Study Objective: Intermittent hypoxia (IH) is associated with increased risk of cardiovascular disease. Exosomes are secreted by most cell types and released in biological fluids, including plasma, and play a role in modifying the functional phenotype of target cells. Using an experimental human model of IH, we investigated potential exosome-derived biomarkers of IH-induced vascular dysfunction. Methods: Ten male volunteers were exposed to room air (D0), IH (6 h/day) for 4 days (D4) and allowed to recover for 4 days (D8).
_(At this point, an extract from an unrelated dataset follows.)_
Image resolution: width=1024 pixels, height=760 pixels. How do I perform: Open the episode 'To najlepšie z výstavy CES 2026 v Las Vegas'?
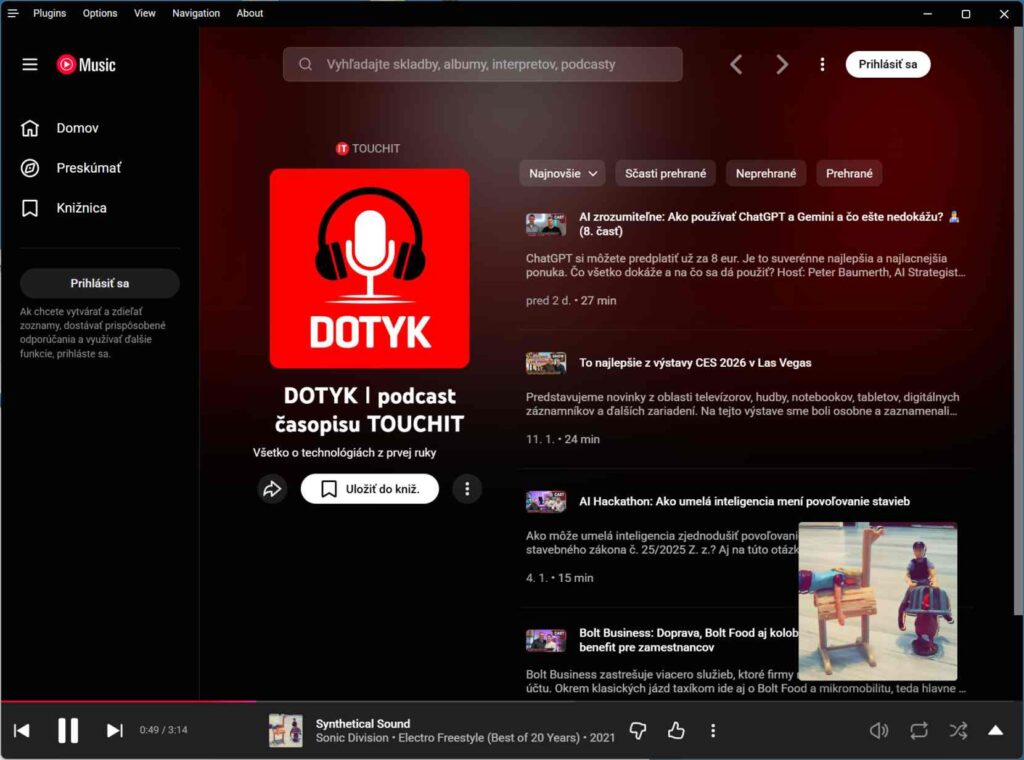695,362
Circulating plasma exosomes were isolated and incubated with human endothelial monolayer cultures for impedance measurements and RNA extracted and processed with messenger RNA (mRNA) arrays to identify gene targets. In addition, immunofluorescent assessments of endothelial nitric oxide synthase (eNOS) mRNA expression, ICAM-1 cellular distribution were conducted. Results: Plasma exosomal micro RNAs (miRNAs) were profiled. D4 exosomes, primarily from endothelial sources, disrupted impedance levels compared to D0 and D8. ICAM-1 expression was markedly upregulated in endothelial cells exposed to D4 exosomes along with significant reductions in eNOS expression. Microarray approaches identified a restricted and further validated signature of exosomal miRNAs in D4 exosomes, and mRNA arrays revealed putative endothelial gene target pathways. Conclusions:In humans, intermittent hypoxia alters exosome cargo in the circulation which promotes increased permeability and dysfunction of endothelial cells in vitro. A select number of circulating exosomal miRNAs may play important roles in the cardiovascular dysfunction associated with OSA by targeting specific effector pathways.